07 December 2013

Swami Vivekananda's Quotes On Music Or Sangeet

According to Indian musicology, Sangeet (Devangari: संगीत, Bengali: সঙ্গীত) is a combination of geetang, badyang and nrityang (geet= vocal music, badya=instrumental music and nritya=dance).. So the word "Sangeet" has been included in the article title.

Vishnu, one of three supreme gods of Hinduism, told Narada—
Naham tisthami Baikunthe, Yoginam hridaye nacha.
Matbhaktah yatra gayanti, tatra tisthami Naradah.
(Translation: I do not reside in the Heavenly abode of Baikuntha, nor in the heart of the Yogis.

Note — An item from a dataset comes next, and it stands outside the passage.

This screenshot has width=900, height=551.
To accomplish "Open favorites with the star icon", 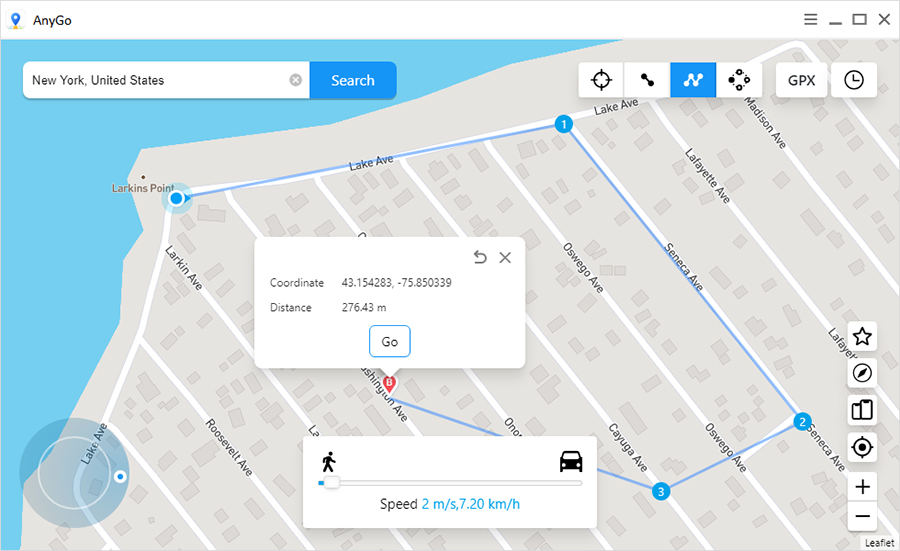I will (x=862, y=337).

Where ever my devotees sing in spirit, I reside there, Narada)[Source]
Music is the highest art and, to those
who understand is the highest worship.
—Swami Vivekananda
Image source: Wikimedia Commons 

Swami Vivekananda himself was a trained singer (though not professional). He received his classical music training from Beni Ostad (his original name was Beni Gupta). In late 1881 in the first meeting between Ramakrishna and Vivekananda (then known as Narendranath Datta), Narendra sang few devotional songs. His trained voice and his devotion towards music highly impressed Ramakrishna, which was followed by a cordial invitation to visit Dakshineswar.

In Ramakrishna Kathamitra, we find Ramakrishna repeatedly requesting Narendra to sing. The same book also shows us while listening to Narendra's song Ramakrishna is going into trance.

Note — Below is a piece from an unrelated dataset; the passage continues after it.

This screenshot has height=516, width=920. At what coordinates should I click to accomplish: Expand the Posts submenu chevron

Vivekananda was undoubtedly an appreciator and a performer of classical music. In 1887, when Vivekananda was only 24 years old, he co-edited and published a Bengali song anthology named Sangeet Kalpataru.

In this page we'll collect Swami Vivekananda's quotes on Music
  • All poetry, painting, and music is feeling expressed through words, through colour, through sound.[Source]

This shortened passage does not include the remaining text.